> [Task brief]:
In the ventilation device text, turn the paragraph that begins "Many ventilation devices which comprise" into a short bulleted list that keeps its main facts.

Ventilation device and method for its operation

Abstract

An inlet chamber (7) having an air supply inlet (8) and an outlet chamber (10) having an air supply outlet (11) are connected by pipes (13) which run in the longitudinal direction through a cavity (12) which is connected to a waste air inlet (16) via a supply line section (19) running counter to it and has a waste air outlet (17) with a fan (18) at the end adjacent to the inlet chamber (7). The cavity (12) together with the pipes (13) forms a countercurrent heat exchanger for transferring heat between the waste air and the air supply. Between the waste air inlet (16) and a passage (15) connecting the supply line section (19) to the cavity (12) at that end of said supply line section which is adjacent to the outlet chamber (10), a partition (14) separating the supply line section (19) from the cavity (12) there has a plurality of openings (20a, 20b, 20c) which are staggered in the direction of flow and in each case produce, for a part of the waste air stream, short-circuit connections bridging a part of the cavity (12).

Description

FIELD OF THE INVENTION

The invention relates to a ventilation device according to the precharacterizing clause of claim 1. Such ventilation devices make it possible to replace waste air from a closed room by air which is supplied from outside and exchanges heat with the waste air. The invention also relates to a method for operating a ventilation device according to the invention.

Prior Art

Many ventilation devices which comprise a countercurrent heat exchanger have already been described. Thus, EP 1 308 678 A1 discloses a ventilation device of the generic type which can be installed, for example, in a window and in which a dual channel which consists of an air supply channel and a waste air channel closely thermally coupled therewith is led in a serpentine manner in a cuboid housing. The device is very compact and can also easily be retrofitted. Owing to the sharp deflections, the flow is substantially turbulent and the efficiency is relatively high. The length of the dual channel can moreover easily be adapted to the requirements which are set for the ventilation device with regard to the efficiency.

> [Given information]:
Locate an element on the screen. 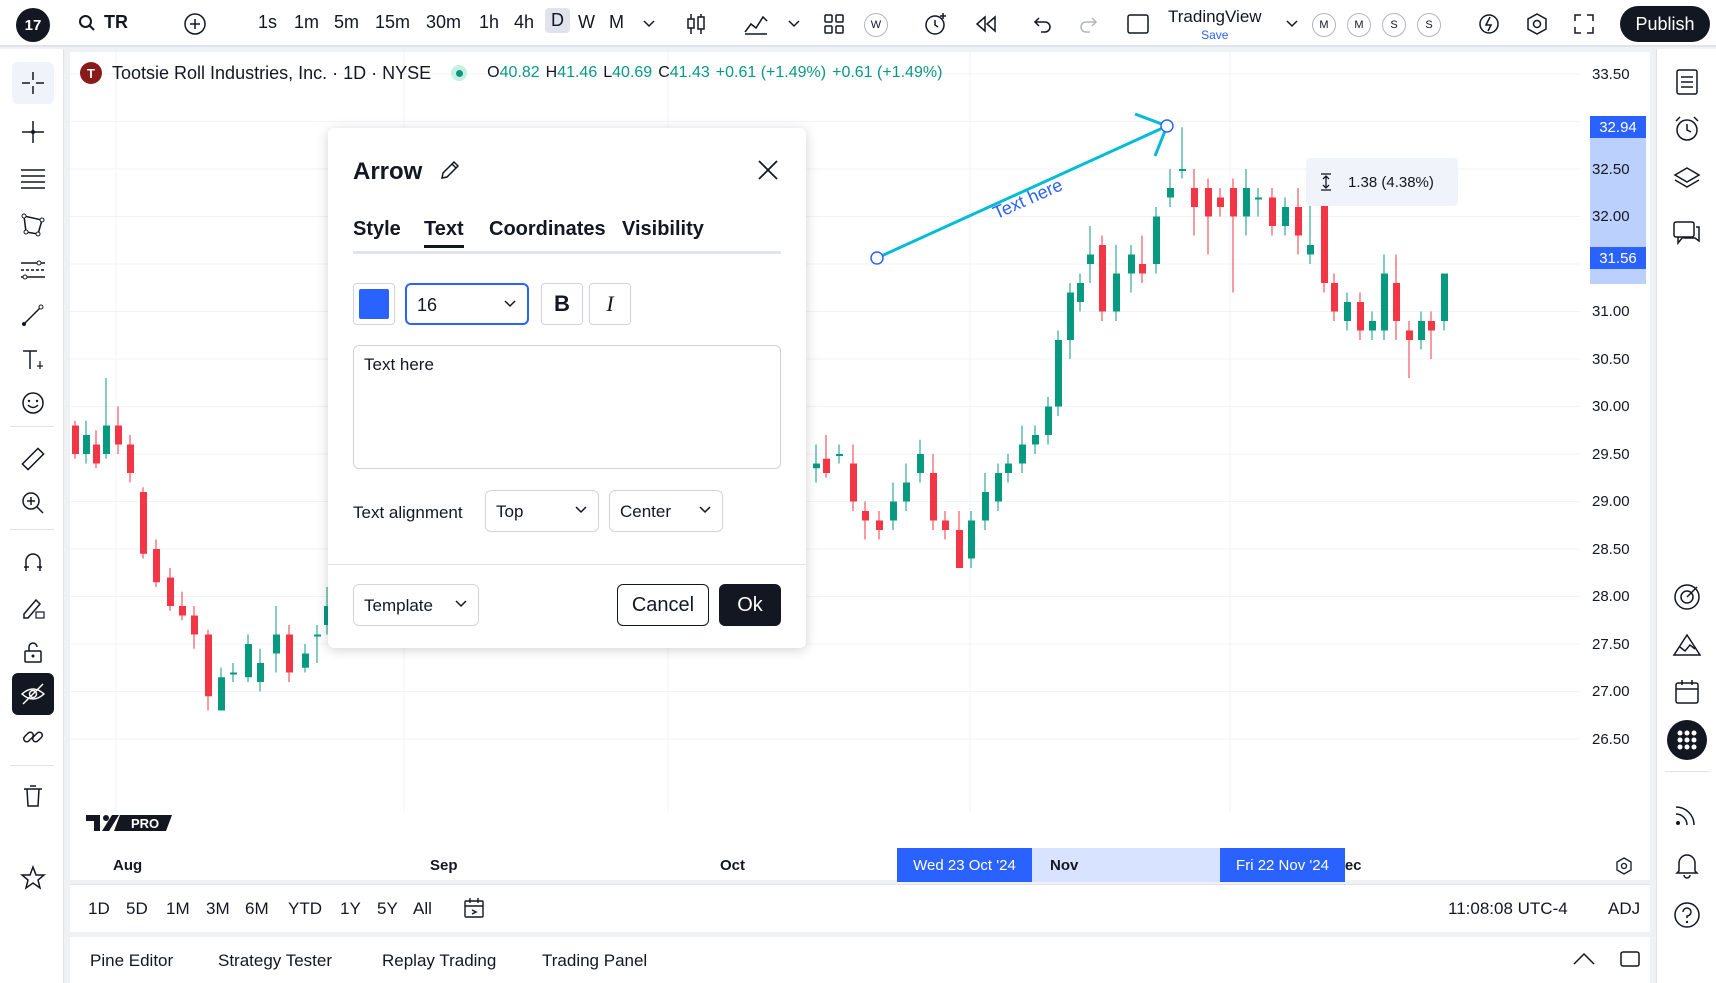  range-6m: 6M is located at coordinates (257, 909).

> [Response for this exercise]:
- Many ventilation devices with a countercurrent heat exchanger have already been described.
- EP 1 308 678 A1 discloses a ventilation device of the generic type that can be installed, for example, in a window.
- In that device, a dual channel made of an air supply channel and a closely thermally coupled waste air channel runs in a serpentine path inside a cuboid housing.
- The device is very compact and easy to retrofit.
- Sharp deflections make the flow substantially turbulent, so efficiency is relatively high.
- The length of the dual channel can easily be adapted to the efficiency requirements set for the device.